─── SUPPLIED RECORDS ───
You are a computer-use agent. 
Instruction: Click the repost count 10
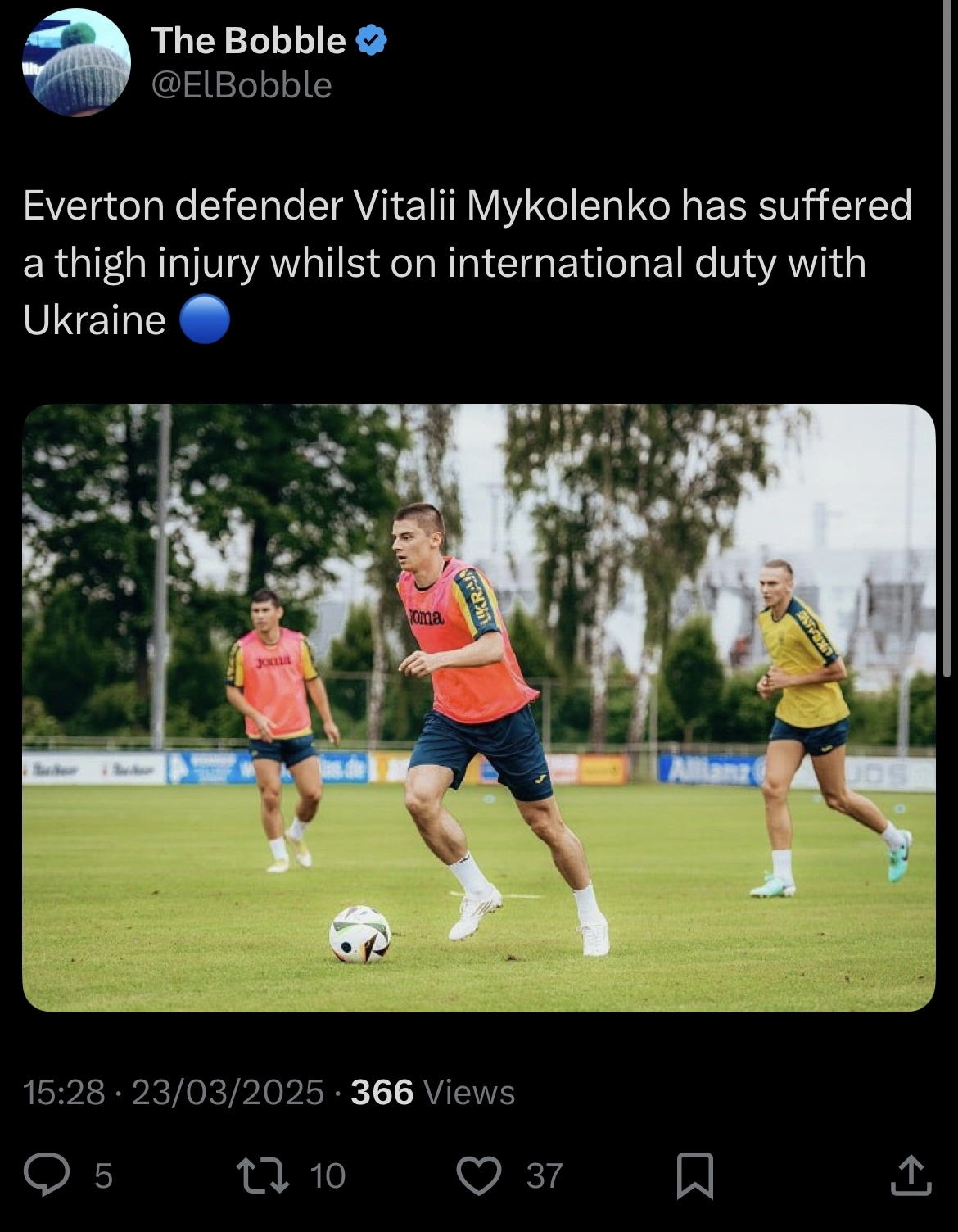tap(328, 1175)
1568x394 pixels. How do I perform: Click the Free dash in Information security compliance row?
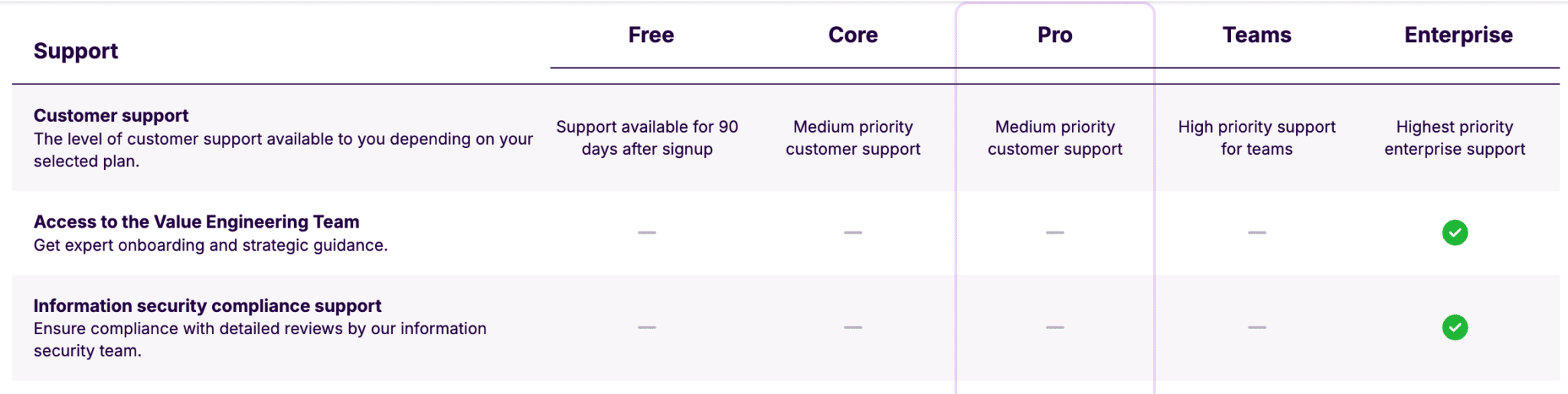(x=647, y=327)
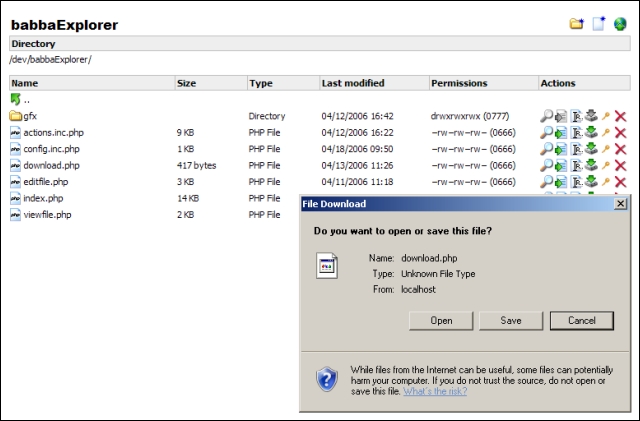The width and height of the screenshot is (640, 421).
Task: Open the gfx folder
Action: click(x=30, y=117)
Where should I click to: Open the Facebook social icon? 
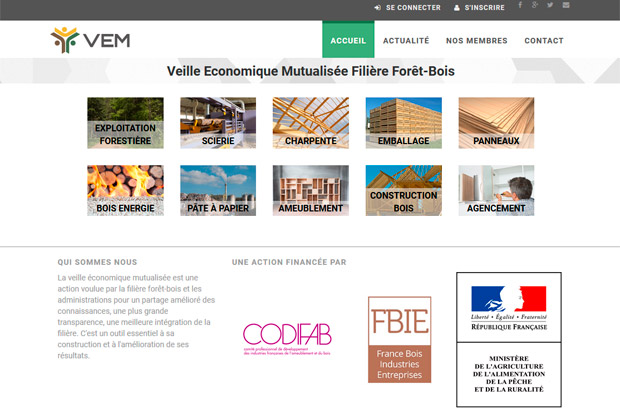520,5
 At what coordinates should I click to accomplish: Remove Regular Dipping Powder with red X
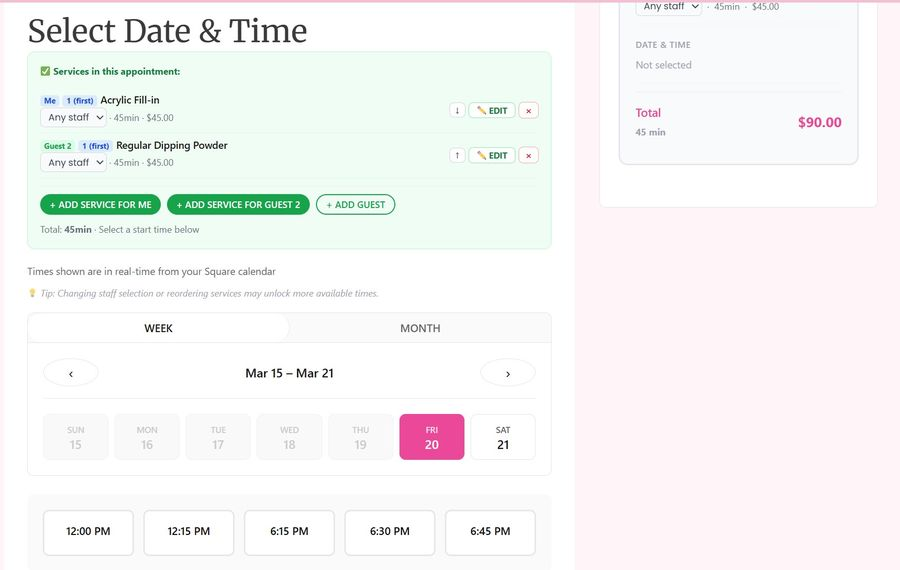tap(529, 155)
───
• [ASSIGNED TASK] Starting at the line that contains "At what coordinates" and ending with the last line of the data, transcribe every line exactly; skip the pictures.

• [TASK ANSWER]
 At what coordinates should I click to accomplish: Remove Regular Dipping Powder with red X
tap(529, 155)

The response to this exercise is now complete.